Liverpool wants an apology

Three days after the incident, the controversy over the incidents at the Stade de France on Saturday 28 May, on the sidelines of the Champions League final, has not subsided. But this time, the accusations have changed sides. Liverpool’s club president Tom Werner is not happy with the French authorities’ claiming that British fans were responsible for the chaos. He is particularly angry at the new French sports minister, Amélie Oudéa-Castéra, who suggested on her Twitter account that Liverpool had “left their supporters in the wild“. In response, Tom Werner wrote a letter to her, a copy of which was published in the Liverpool Echo. “Your comments were irresponsible, unprofessional, and wholly disrespectful to the thousands of fans harmed physically and emotionally he wrote.

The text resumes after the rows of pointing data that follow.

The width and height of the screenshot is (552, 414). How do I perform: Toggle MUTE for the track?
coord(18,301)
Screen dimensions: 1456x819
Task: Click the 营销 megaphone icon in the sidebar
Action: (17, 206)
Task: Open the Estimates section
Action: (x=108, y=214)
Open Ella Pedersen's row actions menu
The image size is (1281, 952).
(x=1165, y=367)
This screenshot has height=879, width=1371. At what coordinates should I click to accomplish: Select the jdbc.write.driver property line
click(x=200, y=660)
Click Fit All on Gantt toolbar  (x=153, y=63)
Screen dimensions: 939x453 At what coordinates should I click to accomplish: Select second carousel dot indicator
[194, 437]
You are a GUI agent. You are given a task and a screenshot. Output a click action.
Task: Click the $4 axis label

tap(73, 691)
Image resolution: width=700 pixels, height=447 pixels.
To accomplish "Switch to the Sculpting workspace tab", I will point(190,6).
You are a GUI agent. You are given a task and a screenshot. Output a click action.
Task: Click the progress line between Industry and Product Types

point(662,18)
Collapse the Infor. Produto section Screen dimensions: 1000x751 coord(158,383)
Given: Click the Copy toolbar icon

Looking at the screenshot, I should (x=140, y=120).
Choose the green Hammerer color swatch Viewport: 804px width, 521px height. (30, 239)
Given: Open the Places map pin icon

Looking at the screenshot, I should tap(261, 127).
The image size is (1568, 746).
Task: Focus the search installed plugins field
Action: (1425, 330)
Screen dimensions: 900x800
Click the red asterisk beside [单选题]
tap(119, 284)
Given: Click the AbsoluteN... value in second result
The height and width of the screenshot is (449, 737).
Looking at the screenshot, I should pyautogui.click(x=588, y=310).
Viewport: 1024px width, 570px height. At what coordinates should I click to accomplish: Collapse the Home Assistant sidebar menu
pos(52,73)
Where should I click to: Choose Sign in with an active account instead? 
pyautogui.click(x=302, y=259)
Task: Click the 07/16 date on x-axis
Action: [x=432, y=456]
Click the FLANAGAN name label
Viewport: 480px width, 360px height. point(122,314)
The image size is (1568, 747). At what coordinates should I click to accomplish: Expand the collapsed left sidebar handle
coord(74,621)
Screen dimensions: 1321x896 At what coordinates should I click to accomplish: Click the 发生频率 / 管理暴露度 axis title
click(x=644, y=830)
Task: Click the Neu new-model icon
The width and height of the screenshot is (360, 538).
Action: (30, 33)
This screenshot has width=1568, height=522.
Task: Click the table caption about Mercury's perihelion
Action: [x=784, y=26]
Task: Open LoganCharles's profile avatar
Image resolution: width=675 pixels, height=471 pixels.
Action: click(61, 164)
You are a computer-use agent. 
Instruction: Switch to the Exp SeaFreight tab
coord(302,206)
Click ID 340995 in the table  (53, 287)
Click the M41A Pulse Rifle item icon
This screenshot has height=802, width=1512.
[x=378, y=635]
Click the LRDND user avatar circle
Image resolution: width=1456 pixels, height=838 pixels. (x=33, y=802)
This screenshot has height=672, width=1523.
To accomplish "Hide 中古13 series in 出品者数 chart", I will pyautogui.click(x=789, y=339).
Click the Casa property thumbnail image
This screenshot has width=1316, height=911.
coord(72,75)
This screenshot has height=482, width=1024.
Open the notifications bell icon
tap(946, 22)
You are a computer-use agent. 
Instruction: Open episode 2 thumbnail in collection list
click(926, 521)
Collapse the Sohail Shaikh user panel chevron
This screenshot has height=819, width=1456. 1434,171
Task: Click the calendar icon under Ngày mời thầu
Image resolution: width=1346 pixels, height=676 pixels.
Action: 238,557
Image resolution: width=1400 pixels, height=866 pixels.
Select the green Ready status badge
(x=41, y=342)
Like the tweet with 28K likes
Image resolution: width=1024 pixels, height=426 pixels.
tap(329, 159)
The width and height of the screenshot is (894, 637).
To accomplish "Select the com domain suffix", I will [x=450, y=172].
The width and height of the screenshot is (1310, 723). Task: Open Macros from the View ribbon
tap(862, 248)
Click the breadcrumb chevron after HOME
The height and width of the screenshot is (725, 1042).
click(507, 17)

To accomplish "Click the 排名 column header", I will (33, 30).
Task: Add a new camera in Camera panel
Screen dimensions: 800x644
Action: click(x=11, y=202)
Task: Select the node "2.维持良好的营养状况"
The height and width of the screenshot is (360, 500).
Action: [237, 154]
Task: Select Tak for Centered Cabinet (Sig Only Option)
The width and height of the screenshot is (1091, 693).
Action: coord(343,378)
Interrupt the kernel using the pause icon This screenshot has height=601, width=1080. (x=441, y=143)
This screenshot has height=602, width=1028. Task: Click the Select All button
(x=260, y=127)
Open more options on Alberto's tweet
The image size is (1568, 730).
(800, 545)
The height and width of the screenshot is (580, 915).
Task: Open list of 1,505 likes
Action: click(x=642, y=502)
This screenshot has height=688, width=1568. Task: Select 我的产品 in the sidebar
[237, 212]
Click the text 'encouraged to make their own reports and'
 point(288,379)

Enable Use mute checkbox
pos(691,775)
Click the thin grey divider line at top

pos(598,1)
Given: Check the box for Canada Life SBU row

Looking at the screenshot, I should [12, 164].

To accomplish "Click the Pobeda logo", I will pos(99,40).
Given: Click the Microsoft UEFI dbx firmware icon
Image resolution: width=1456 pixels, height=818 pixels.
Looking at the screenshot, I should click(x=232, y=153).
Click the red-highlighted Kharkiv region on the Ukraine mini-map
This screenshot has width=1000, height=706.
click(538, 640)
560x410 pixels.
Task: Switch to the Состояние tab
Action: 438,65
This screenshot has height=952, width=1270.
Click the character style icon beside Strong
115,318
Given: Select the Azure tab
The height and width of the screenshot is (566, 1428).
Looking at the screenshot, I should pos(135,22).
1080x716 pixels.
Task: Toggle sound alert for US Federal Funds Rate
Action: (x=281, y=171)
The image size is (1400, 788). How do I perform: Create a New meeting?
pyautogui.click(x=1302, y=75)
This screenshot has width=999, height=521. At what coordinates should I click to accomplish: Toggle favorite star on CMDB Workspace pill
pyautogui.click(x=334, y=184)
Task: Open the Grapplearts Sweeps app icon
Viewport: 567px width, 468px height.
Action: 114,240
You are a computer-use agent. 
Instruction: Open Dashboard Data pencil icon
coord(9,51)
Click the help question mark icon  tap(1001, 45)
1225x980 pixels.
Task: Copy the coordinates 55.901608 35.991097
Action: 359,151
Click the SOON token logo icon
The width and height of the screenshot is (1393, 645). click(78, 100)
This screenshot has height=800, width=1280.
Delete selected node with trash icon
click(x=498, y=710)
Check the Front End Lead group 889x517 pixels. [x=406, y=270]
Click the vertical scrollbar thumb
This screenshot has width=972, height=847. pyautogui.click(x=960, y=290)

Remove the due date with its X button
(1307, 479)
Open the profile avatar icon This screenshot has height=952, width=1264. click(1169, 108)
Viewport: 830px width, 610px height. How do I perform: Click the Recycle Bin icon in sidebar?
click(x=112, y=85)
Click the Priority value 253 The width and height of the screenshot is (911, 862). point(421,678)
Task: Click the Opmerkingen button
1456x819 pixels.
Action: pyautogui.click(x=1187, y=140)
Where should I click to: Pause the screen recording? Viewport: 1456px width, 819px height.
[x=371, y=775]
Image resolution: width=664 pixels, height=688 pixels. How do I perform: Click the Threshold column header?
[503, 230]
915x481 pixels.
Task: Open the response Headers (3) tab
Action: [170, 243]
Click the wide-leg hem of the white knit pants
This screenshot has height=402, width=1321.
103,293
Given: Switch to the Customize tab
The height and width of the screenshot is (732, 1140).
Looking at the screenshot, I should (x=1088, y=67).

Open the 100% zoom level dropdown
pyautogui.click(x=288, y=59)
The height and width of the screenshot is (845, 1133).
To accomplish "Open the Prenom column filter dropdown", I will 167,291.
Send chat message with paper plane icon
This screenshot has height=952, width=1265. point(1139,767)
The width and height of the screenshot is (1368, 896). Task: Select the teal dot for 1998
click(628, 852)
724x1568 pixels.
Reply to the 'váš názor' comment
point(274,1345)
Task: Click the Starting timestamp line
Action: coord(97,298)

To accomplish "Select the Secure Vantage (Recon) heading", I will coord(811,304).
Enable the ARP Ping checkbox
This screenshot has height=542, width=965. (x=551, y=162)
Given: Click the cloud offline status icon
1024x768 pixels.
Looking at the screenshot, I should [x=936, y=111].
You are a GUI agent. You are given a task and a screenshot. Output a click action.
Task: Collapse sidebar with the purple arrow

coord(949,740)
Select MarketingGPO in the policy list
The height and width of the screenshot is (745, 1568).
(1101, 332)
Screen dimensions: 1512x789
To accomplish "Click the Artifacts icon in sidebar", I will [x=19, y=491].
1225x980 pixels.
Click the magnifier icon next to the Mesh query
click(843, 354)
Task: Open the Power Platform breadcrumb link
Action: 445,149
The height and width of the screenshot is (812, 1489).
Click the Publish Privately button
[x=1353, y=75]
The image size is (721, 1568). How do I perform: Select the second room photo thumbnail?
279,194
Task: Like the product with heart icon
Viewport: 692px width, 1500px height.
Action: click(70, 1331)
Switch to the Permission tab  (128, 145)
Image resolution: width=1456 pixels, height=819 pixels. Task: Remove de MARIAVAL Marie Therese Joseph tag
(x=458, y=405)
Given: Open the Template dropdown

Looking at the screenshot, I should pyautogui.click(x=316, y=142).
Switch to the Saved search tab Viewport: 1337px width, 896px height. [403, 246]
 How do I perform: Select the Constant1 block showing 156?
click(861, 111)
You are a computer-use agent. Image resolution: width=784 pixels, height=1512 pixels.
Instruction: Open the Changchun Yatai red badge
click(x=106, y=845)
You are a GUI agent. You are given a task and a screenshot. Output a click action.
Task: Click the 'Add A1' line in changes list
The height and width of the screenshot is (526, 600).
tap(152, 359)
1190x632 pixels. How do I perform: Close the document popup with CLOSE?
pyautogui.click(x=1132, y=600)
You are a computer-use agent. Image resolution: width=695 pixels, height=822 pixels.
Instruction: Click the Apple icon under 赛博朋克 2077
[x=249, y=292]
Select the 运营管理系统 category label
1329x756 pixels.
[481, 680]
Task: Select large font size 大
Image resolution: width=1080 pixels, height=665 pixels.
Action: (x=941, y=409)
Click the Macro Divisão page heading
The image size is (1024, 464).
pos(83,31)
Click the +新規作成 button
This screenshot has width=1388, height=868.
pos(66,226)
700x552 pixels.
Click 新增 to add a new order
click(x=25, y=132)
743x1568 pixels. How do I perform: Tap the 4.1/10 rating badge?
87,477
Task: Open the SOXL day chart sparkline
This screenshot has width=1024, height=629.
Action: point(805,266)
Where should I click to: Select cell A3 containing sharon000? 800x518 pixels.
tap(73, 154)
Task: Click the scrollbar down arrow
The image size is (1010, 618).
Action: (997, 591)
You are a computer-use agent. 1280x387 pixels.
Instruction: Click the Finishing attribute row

On behalf of all the fans who experienced this nightmare I demand an apology from you.” On Tuesday 31 May, Amélie Oudéa-Castéra appeared to hear the Liverpool chairman’s request. “We have Liverpool supporters who were in good standing, whose evening was either ruined or some were unable to attend the match, and we clearly owe them an apology,” she said. Another bone of contention was the numbers. The day after the match, the French interior minister, Gérald Darmanin, mentioned the number of 30,000 to 40,000 English supporters without tickets or with falsified tickets. He said he was dealing with “massive, industrial and organised fraud of fake tickets“. But two of the parties involved, the French Football Federation (FFF) and UEFA, put forward much lower estimates. According to RMC Sports, the number of counterfeit tickets scanned last Saturday at the Stade de France is close to 2,800. The number could be even lower, according to Pierre Barthélémy, the lawyer for French supporters’ groups present at the Stade de France on Saturday. “There were breakdowns, computer bugs at the gates that caused some real tickets to be scanned as fake,” he told AFP.